Eremophila fallax

Scientific classification
- Kingdom: Plantae
- Clade: Embryophytes
- Clade: Tracheophytes
- Clade: Spermatophytes
- Clade: Angiosperms
- Clade: Eudicots
- Clade: Asterids
- Order: Lamiales
- Family: Scrophulariaceae
- Genus: Eremophila
- Species: E. fallax
- Binomial name: Eremophila fallax Chinnock

= Eremophila fallax =

- Genus: Eremophila (plant)
- Species: fallax
- Authority: Chinnock

Species of plant

Eremophila fallax is a flowering plant in the figwort family, Scrophulariaceae and is endemic to Australia. It is a densely-foliaged shrub with leaves which have a hooked tip and with blue to violet flowers. It occurs in South Australia and Western Australia. Without flowers, this species closely resembles Eremophila deserti but that species has 5 stamens and its fruits are a different shape.

==Description==
Eremophila fallax is an erect, densely-foliaged, glabrous shrub which usually grows to a height of between 1 and 2 m. Its leaves are thick, mostly 30-60 mm long, 3-6 mm wide, narrow elliptic to lance-shaped with a rough surface and a pointed, hooked tip.

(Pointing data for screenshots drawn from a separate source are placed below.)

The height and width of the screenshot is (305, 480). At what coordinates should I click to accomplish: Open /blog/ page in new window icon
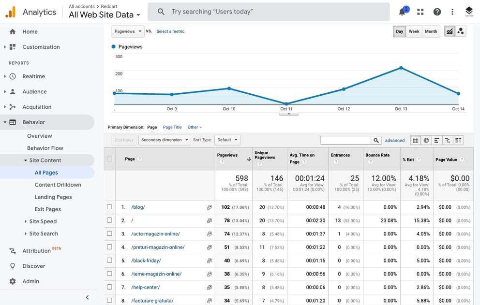[210, 207]
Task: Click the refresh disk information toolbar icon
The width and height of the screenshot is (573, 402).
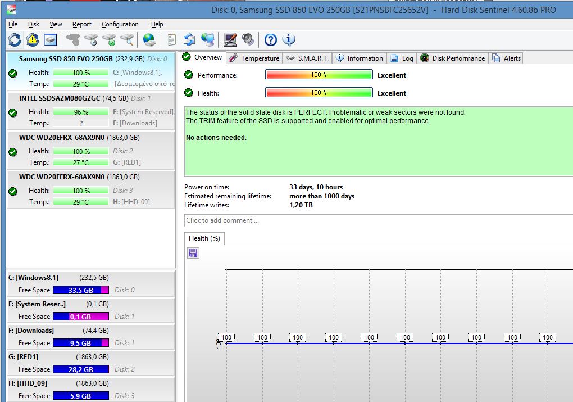Action: [x=15, y=40]
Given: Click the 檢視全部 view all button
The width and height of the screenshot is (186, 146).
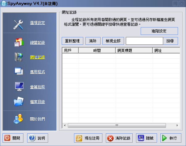Looking at the screenshot, I should tap(113, 41).
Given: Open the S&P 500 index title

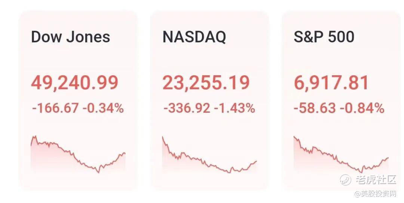Looking at the screenshot, I should point(324,37).
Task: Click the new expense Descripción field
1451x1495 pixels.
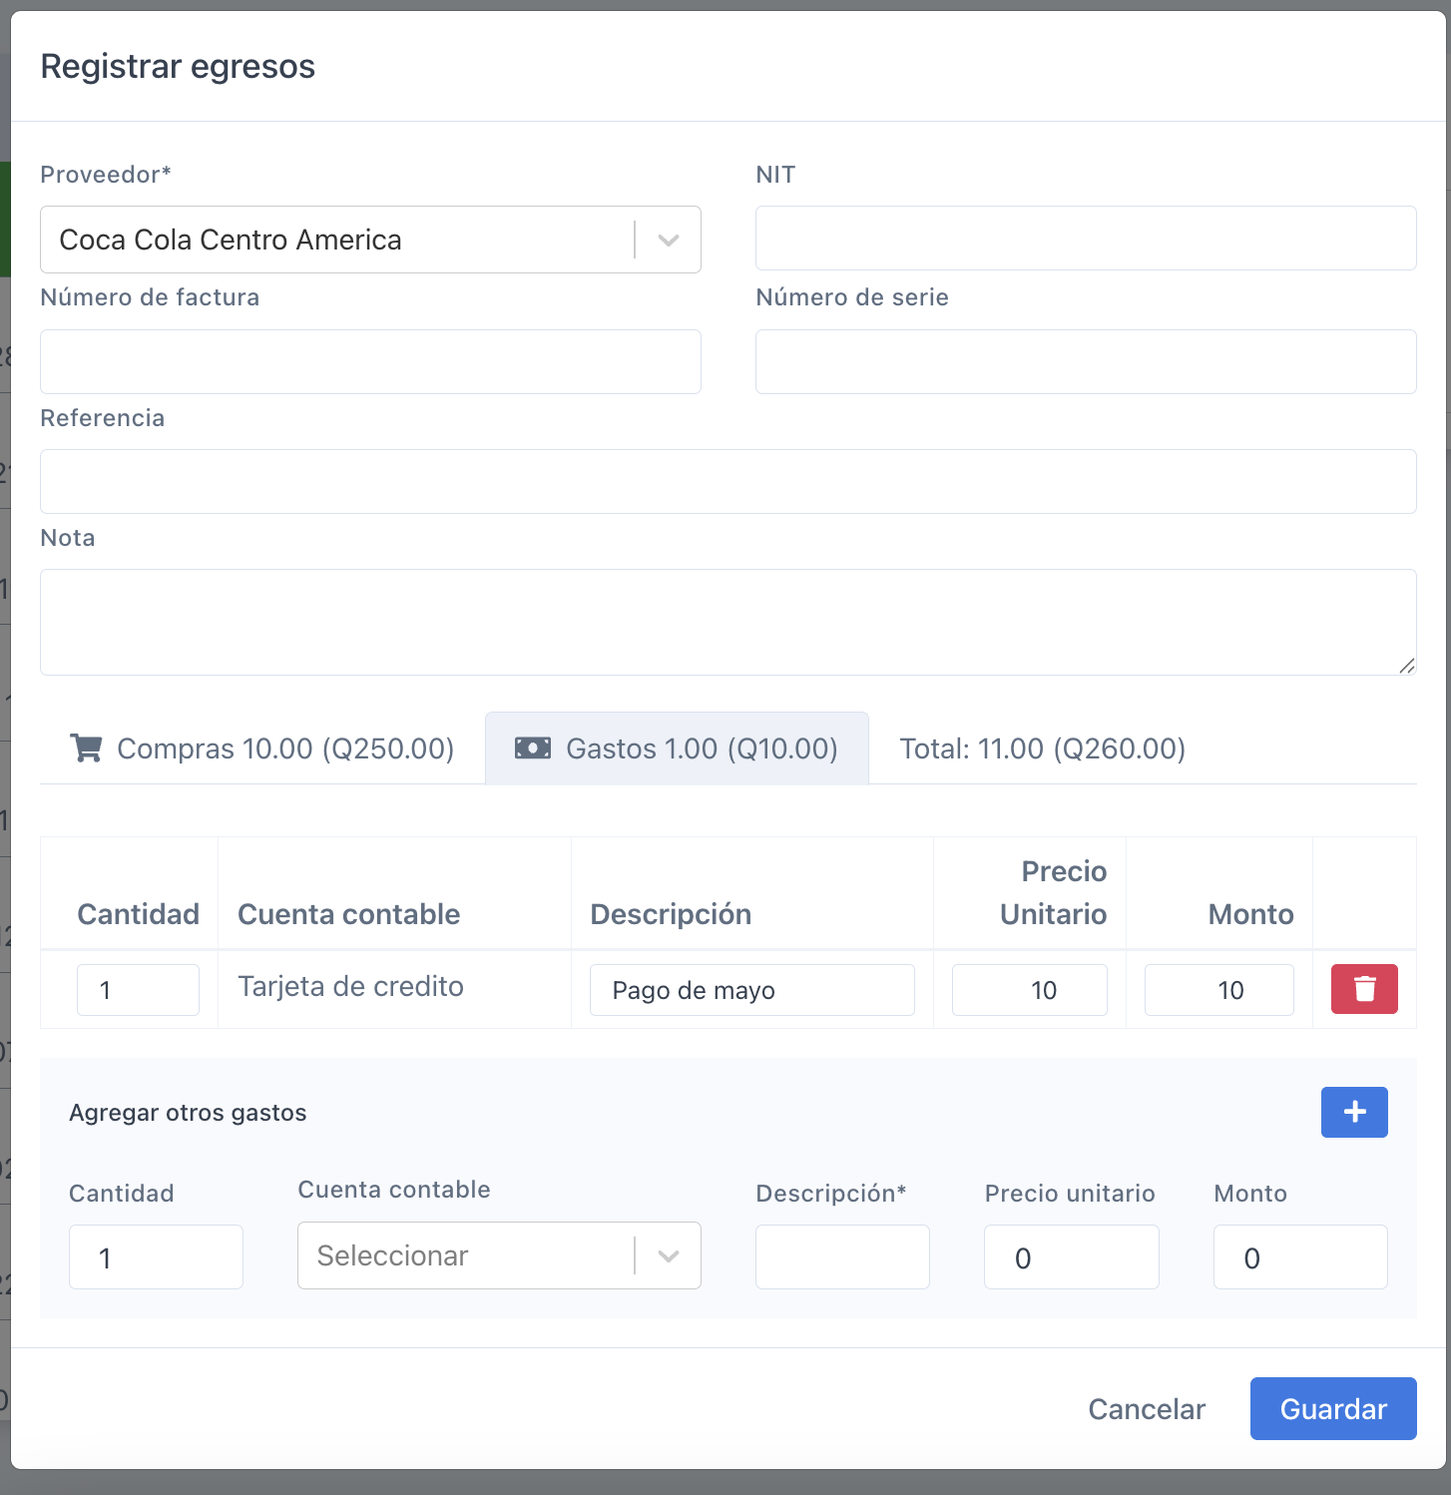Action: click(842, 1256)
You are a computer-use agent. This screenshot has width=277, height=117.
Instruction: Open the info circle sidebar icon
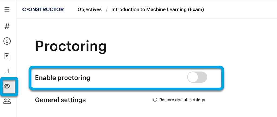[7, 41]
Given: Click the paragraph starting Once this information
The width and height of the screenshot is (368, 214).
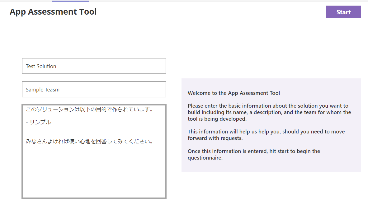Looking at the screenshot, I should 254,155.
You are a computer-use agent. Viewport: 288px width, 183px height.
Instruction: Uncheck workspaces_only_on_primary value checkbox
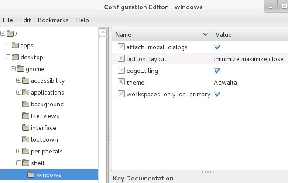[x=217, y=94]
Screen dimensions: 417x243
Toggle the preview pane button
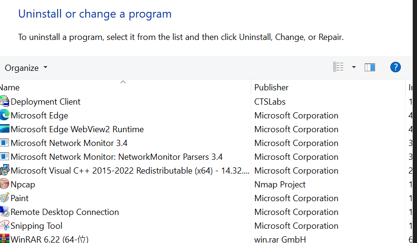(370, 68)
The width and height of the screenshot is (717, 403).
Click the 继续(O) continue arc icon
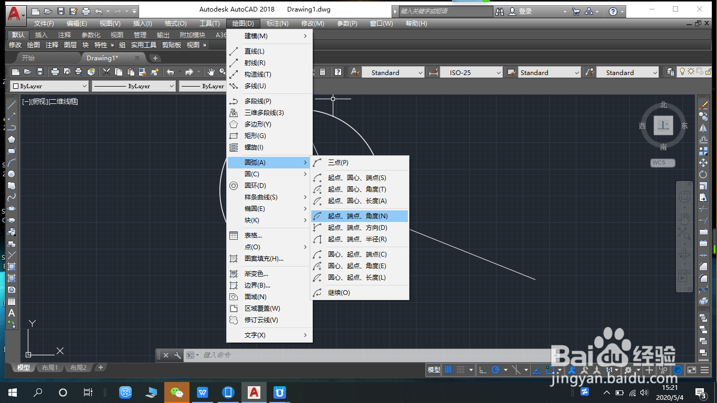tap(317, 293)
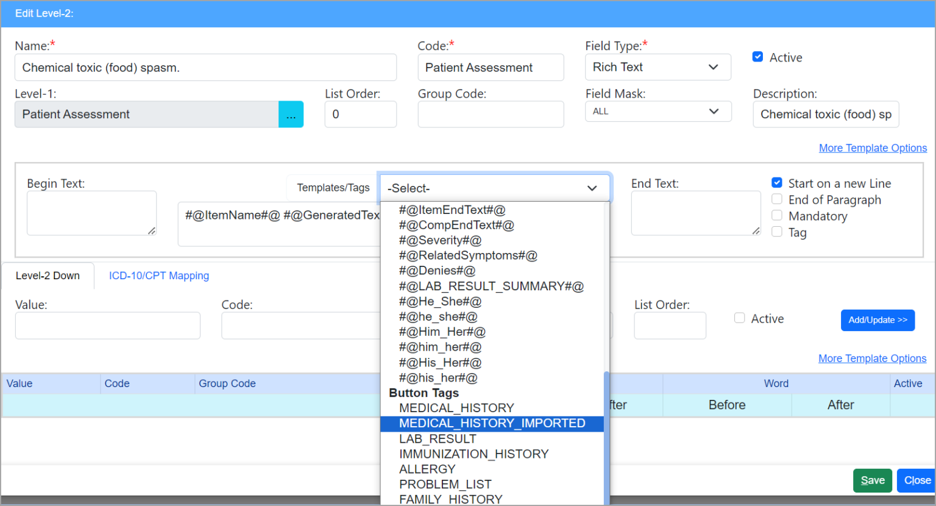Click the Add/Update button
This screenshot has height=506, width=936.
878,320
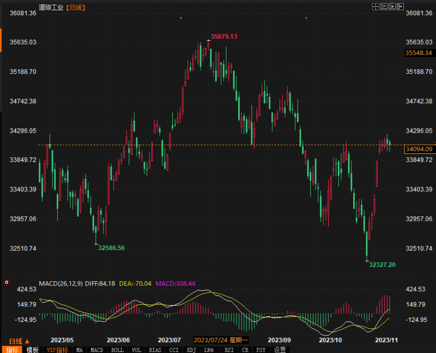The height and width of the screenshot is (353, 436).
Task: Click the play-forward icon in the top-right toolbar
Action: 392,6
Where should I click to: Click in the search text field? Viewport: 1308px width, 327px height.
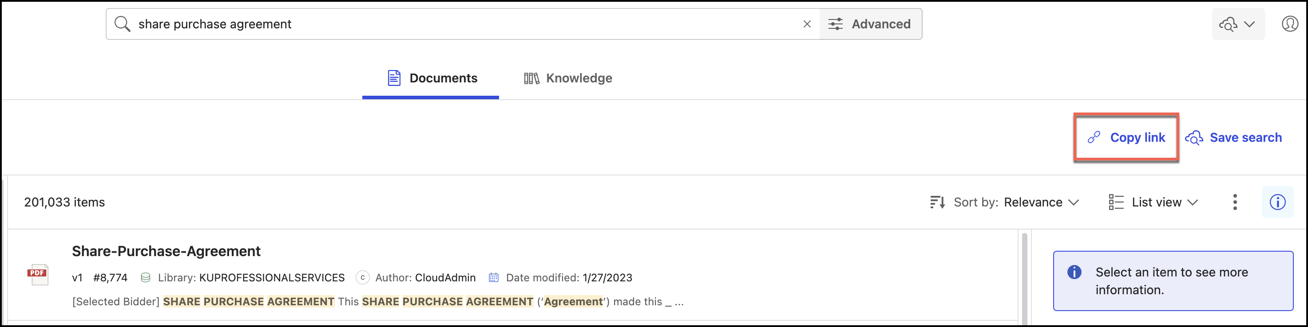pyautogui.click(x=457, y=24)
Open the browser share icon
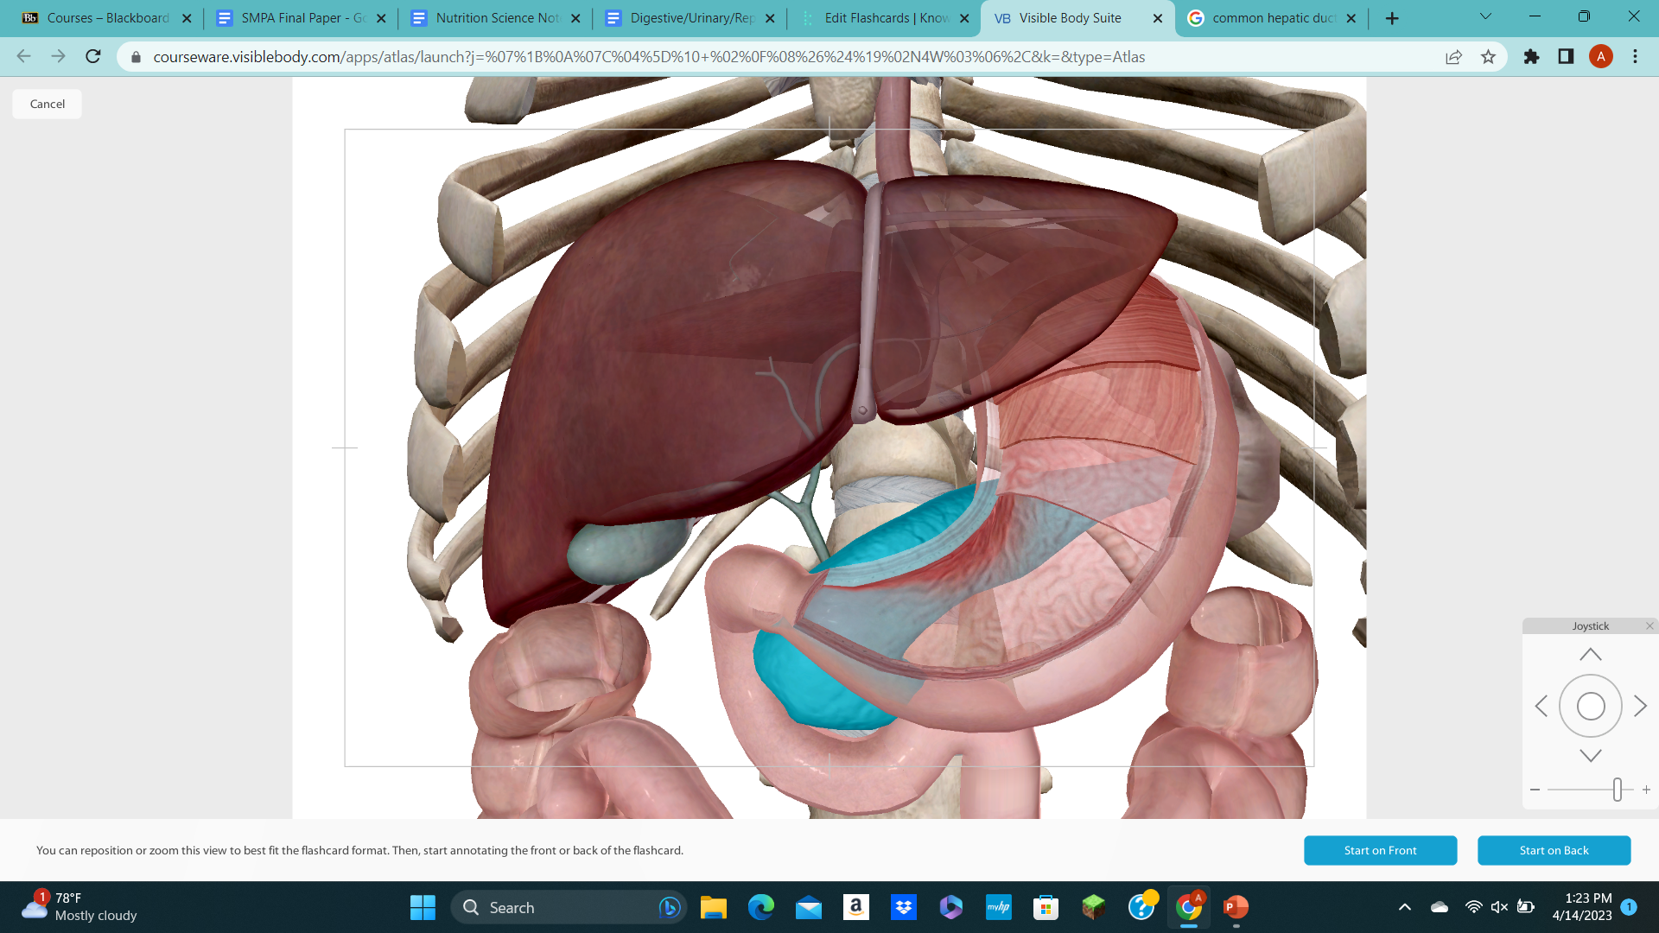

The flowers are borne singly on a sticky stalk 7-13.5 mm long. There are 5 overlapping green sepals which are lance-shaped to egg-shaped often with a tapering end and 2-8 mm long. The sepals often have a lumpy surface and toothed edges. The petals are 7-14 mm long and joined at their lower end to form a tube. The petals are cream-coloured, sometimes stained reddish purple on the top of the petal tube. The petal tube is glabrous but often lumpy on the outside and the inner edge of some of the petal lobes are covered with long hairs. The 4 stamens are fully enclosed in the petal tube. Flowering occurs from September to October and is followed by fruits which are a narrow oval shaped to almost spherical, have a papery covering and are 7-8.5 mm long.

==Taxonomy and naming==
The species was first formally described by Robert Chinnock in 2007 and the description was published in Eremophila and Allied Genera: A Monograph of the Plant Family Myoporaceae. The type specimen was collected by Chinnock in 1979, about 43 km west of Neale Junction. The specific epithet (fallax) is a Latin word meaning "deceitful" or "false" referring to the similarity of this species to Eremophila deserti.

==Distribution and habitat==
Eremophila fallax occurs in Eucalyptus woodland from the Serpentine Lake Road, south to the Trans-Australian Railway in Western Australia and east to areas near the Flinders Ranges in South Australia.

==Conservation status==
Eremophila fallax is classified as "not threatened" by the Western Australian Government Department of Parks and Wildlife.

==Use in horticulture==
Although the flowers of this eremophila are relatively small, their light colour contrasts with its dark green leaves making it suitable for planting between shrubs with lighter-coloured foliage. It can be propagated from cuttings or by grafting onto Myoporum and will grow in most soils, including heavy clay. It is also very drought tolerant and survives all but the most severe frosts.